Strategically, the company highlighted a multi-year transformation centered on GunBroker expansion and ammunition manufacturing capacity upgrades. Notably, GunBroker’s ecosystem enhancements included the Collector's Elite platform, a broadened financing pathway via Gearfire Capital, and a 71% Net Promoter Score (NPS) signaling strong community engagement. In ammunition, management indicated early signs of margin improvement as rifle casing production ramps, with an expected 30-40% uplift in rifle casing manufacturing by year-end, anticipated to materialize in Q2-Q3 2025. Management underscored a disciplined pathway to profitability for the Ammunition division, while remaining cautious on near-term guidance, reiterating that no formal forecast was provided but a constructive profitability trajectory is expected as production capacity comes online and overhead is absorbed more efficiently.
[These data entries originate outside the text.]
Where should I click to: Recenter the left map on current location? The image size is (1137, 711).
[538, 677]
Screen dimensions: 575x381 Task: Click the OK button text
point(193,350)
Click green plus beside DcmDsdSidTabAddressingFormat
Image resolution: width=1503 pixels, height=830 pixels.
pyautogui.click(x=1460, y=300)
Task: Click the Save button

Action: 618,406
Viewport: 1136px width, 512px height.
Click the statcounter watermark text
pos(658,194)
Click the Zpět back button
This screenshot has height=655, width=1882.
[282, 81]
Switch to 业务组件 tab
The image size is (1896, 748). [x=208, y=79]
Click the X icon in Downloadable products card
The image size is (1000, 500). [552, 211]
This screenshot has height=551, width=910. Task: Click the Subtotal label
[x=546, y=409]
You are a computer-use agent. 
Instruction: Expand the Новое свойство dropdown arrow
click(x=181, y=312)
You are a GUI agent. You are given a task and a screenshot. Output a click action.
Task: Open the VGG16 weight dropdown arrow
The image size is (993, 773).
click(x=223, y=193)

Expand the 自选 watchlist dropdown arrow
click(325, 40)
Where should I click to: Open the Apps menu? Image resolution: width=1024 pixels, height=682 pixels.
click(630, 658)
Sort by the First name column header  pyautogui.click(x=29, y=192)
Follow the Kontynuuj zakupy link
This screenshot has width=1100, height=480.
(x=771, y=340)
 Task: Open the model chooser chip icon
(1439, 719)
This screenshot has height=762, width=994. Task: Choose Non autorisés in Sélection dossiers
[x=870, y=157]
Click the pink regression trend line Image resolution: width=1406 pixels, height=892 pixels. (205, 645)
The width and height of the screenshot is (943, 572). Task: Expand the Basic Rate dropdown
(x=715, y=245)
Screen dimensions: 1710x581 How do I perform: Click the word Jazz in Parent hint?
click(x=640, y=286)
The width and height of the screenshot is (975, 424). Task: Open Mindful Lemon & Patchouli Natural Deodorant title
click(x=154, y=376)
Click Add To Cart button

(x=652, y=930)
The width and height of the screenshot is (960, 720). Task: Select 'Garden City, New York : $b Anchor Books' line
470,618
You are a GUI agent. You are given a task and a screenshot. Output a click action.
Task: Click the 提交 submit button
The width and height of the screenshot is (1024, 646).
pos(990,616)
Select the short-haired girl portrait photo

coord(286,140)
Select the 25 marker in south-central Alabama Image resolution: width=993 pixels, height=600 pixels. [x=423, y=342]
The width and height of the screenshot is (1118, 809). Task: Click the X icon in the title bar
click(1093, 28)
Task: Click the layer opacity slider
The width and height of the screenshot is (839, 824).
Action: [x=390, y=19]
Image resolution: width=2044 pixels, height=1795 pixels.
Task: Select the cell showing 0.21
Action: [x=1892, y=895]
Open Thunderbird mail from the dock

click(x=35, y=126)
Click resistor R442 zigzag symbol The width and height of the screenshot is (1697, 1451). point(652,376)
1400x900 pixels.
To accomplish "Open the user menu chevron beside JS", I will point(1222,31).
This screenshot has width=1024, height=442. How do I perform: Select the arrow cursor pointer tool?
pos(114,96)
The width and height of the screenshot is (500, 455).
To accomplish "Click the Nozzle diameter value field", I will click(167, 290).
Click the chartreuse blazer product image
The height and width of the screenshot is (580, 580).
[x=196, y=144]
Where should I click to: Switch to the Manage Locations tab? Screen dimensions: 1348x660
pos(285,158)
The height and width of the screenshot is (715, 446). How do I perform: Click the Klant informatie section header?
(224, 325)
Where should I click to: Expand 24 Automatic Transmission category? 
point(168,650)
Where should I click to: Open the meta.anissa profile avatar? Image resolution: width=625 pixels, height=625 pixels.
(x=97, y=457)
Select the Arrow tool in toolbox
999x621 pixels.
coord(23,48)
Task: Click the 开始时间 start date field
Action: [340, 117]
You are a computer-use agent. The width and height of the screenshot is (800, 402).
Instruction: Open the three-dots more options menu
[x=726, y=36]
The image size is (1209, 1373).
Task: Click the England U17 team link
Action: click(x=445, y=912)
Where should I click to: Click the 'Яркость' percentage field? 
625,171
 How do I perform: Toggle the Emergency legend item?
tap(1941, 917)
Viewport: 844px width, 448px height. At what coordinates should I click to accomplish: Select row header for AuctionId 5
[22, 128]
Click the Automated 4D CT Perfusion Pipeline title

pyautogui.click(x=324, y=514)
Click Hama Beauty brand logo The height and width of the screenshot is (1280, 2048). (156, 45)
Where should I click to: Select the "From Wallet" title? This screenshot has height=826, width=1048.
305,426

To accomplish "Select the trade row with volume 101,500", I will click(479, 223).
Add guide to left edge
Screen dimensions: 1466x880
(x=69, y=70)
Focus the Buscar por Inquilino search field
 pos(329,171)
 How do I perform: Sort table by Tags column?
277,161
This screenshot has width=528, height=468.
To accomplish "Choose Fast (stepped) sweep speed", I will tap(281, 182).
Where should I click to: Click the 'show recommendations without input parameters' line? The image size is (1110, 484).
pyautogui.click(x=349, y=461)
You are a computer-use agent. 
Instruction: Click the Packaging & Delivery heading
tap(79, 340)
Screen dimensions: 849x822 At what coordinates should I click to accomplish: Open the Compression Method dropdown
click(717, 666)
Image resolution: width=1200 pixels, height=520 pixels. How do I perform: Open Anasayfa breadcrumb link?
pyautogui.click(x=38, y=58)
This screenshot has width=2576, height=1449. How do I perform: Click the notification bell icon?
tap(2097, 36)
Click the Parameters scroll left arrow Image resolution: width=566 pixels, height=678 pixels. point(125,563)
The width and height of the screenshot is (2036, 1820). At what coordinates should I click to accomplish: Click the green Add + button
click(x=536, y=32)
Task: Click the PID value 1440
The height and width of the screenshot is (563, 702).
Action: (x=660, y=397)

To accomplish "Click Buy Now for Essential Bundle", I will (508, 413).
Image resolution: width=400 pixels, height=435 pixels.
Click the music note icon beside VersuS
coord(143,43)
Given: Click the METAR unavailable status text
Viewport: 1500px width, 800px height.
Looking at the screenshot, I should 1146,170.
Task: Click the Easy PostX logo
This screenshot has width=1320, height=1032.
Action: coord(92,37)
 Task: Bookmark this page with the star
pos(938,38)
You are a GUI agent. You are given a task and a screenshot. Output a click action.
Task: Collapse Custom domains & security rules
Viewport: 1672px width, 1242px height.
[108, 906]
Key Performance Indicators
Revenue
Decreasing
40.42M
QoQ: 12.26% | YoY: -7.47%
Gross Profit
Decreasing
5.97M
14.78% margin
QoQ: -45.19% | YoY: -49.84%
Operating Income
Decreasing
-6.16M
QoQ: -139.05% | YoY: -76.70%
Net Income
Decreasing
-5.33M
QoQ: -224.39% | YoY: -81.21%
EPS
Decreasing
-0.04
QoQ: -49.67% | YoY: -78.88%
Revenue Trend
Margin Analysis
Financial Highlights
Revenue: $40.42M (Q4 2024); YoY change: -7.5%; QoQ change: +12.3% (per reported metrics)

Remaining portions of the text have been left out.